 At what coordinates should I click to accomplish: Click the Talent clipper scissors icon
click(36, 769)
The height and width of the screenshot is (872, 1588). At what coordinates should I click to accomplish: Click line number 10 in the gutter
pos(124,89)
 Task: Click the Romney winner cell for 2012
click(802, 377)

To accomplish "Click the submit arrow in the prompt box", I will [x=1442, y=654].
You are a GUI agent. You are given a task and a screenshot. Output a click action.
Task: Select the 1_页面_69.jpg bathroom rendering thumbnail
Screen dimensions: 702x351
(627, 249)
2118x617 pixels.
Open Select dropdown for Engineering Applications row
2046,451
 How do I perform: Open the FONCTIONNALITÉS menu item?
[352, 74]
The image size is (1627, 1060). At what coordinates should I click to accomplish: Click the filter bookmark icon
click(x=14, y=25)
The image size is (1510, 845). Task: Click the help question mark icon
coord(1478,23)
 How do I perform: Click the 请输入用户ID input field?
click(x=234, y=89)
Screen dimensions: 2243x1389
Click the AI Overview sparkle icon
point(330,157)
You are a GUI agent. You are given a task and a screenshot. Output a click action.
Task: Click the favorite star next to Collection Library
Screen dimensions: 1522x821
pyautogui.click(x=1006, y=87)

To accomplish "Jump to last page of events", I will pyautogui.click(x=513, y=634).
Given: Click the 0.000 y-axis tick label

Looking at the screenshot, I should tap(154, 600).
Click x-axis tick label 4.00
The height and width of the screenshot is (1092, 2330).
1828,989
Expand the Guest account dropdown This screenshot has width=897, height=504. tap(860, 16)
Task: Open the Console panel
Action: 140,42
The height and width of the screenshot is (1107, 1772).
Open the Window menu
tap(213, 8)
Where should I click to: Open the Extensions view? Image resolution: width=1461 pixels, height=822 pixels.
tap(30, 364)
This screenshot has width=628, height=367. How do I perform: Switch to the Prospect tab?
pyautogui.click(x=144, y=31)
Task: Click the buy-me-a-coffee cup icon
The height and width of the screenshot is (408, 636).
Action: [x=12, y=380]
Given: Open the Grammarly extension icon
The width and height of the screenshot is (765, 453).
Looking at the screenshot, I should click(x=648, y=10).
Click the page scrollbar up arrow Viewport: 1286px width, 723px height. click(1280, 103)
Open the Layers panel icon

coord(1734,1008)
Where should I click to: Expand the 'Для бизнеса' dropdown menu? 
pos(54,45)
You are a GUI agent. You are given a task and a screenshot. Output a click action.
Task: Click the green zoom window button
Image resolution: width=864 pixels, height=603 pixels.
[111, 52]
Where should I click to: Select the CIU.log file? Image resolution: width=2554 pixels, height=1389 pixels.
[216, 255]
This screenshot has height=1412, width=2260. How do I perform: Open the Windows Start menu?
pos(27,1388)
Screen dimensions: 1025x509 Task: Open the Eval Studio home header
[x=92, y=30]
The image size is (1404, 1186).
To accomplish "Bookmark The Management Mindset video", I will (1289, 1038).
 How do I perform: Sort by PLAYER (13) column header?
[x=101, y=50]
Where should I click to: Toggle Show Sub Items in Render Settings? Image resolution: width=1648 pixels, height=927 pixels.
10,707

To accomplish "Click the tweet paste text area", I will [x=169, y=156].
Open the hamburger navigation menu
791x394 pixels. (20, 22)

● ● ● ●

:: Work instruction ::
Scanning the listing, tally the lines with "will" in them and state the number by itself.

:: The answer ::
4